Find duplicate element in array in time O(n)

This can be done in O(n) time and O(1) space.

(The algorithm only works because the numbers are consecutive integers in a known range):

In a single pass through the vector, compute the sum of all the numbers, and the sum of the squares of all the numbers.

Subtract the sum of all the numbers from N(N-1)/2. Call this A.

Subtract the sum of the squares from N(N-1)(2N-1)/6. Divide this by A. Call the result B.

The number which was removed is (B + A)/2 and the number it was replaced with is (B - A)/2.

Example:

The vector is [0, 1, 1, 2, 3, 5]:

  • N = 6

  • Sum of the vector is 0 + 1 + 1 + 2 + 3 + 5 = 12. N(N-1)/2 is 15. A = 3.

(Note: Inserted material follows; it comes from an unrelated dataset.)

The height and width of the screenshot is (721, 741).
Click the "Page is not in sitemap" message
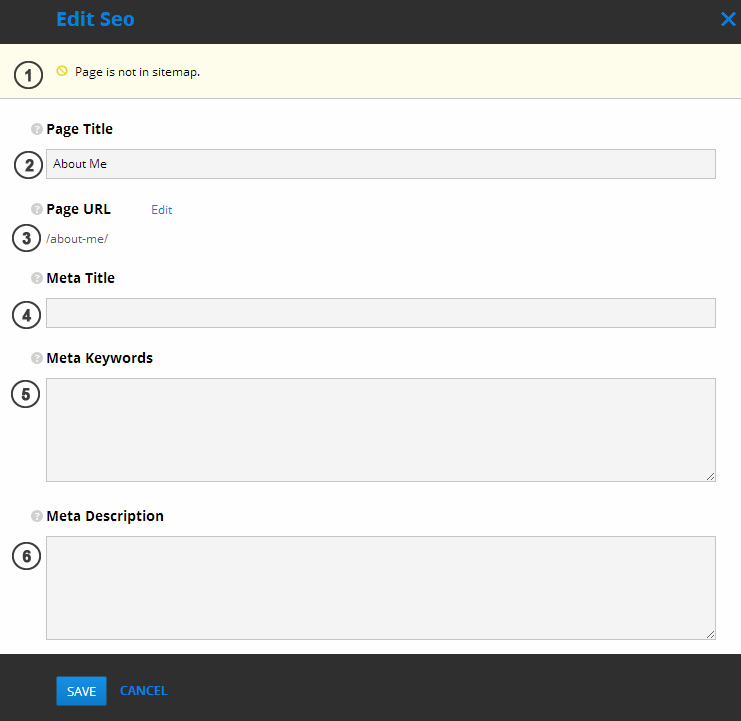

  • Sum of the squares is 0 + 1 + 1 + 4 + 9 + 25 = 40. N(N-1)(2N-1)/6 is 55. B = (55 - 40)/A = 5.

  • The number which was removed is (5 + 3) / 2 = 4.

  • The number it was replaced by is (5 - 3) / 2 = 1.

Why it works:

  • The sum of the original vector [0, ..., N-1] is N(N-1)/2. Suppose the value a was removed and replaced by b. Now the sum of the modified vector will be N(N-1)/2 + b - a. If we subtract the sum of the modified vector from N(N-1)/2 we get a - b. So A = a - b.

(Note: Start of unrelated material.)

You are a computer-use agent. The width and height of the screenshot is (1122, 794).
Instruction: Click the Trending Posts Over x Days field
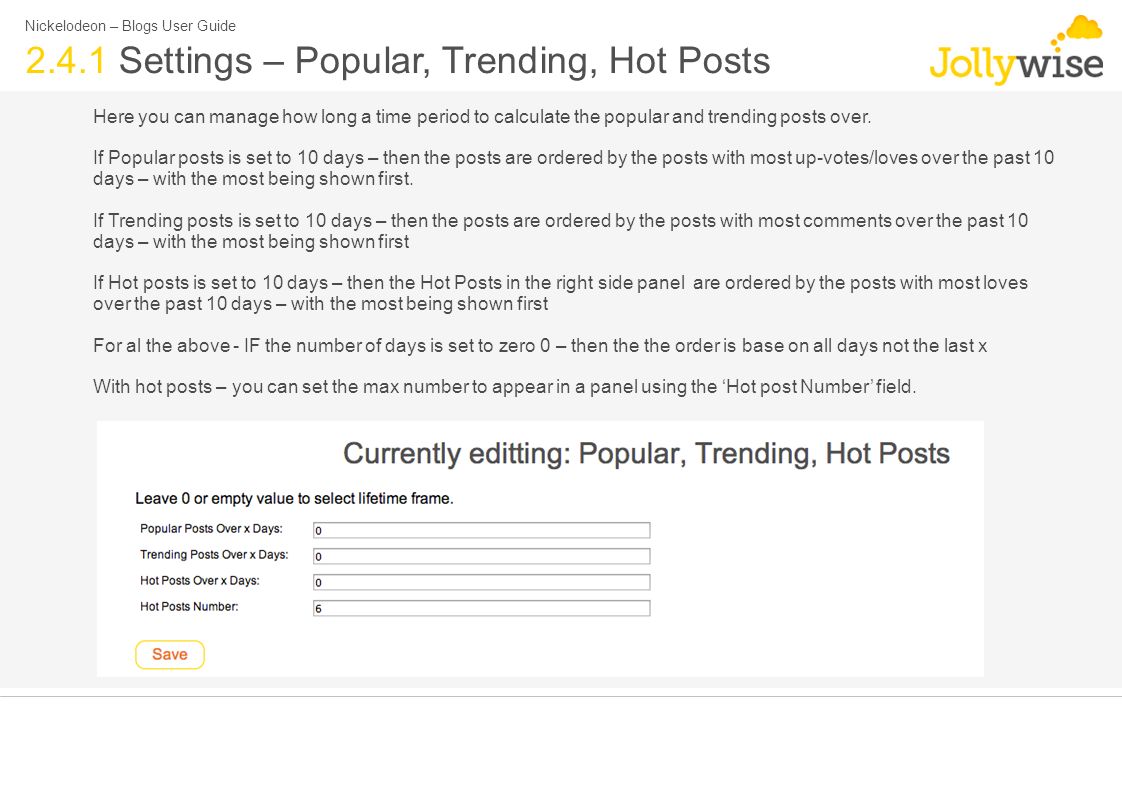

  • Similarly, the sum of the squares of the original vector is N(N-1)(2N-1)/6. The sum of the squares of the modified vector is N(N-1)(2N-1)/6 + b2 - a2. Subtracting the sum of the squares of the modified vector from the original sum gives a2 - b2, which is the same as (a+b)(a-b). So if we divide it by a - b (i.e., A), we get B = a + b.

  • Now B + A = a + b + a - b = 2a and B - A = a + b - (a - b) = 2b.

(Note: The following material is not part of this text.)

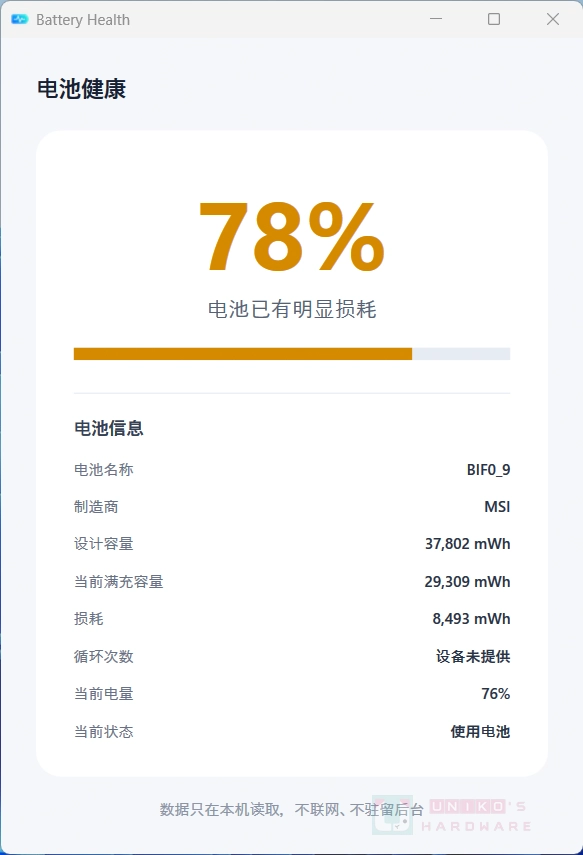This screenshot has height=855, width=583.
Task: Minimize the Battery Health window
Action: [x=436, y=19]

We have the original array int A[N]; Create a second array bool B[N] too, of type bool=false. Iterate the first array and set B[A[i]]=true if was false, else bing!


You can do it in O(N) time without any extra space. Here is how the algorithm works :

Iterate through array in the following manner :

  1. For each element encountered, set its corresponding index value to negative. Eg : if you find a[0] = 2. Got to a[2] and negate the value.

    By doing this you flag it to be encountered. Since you know you cannot have negative numbers, you also know that you are the one who negated it.

  2. Check if index corresponding to the value is already flagged negative, if yes you get the duplicated element. Eg : if a[0]=2 , go to a[2] and check if it is negative.

Lets say you have following array :

int a[]  = {2,1,2,3,4};

After first element your array will be :

int a[] = {2,1,-2,3,4};

After second element your array will be :

int a[] = {2,-1,-2,3,4};

When you reach third element you go to a[2] and see its already negative. You get the duplicate.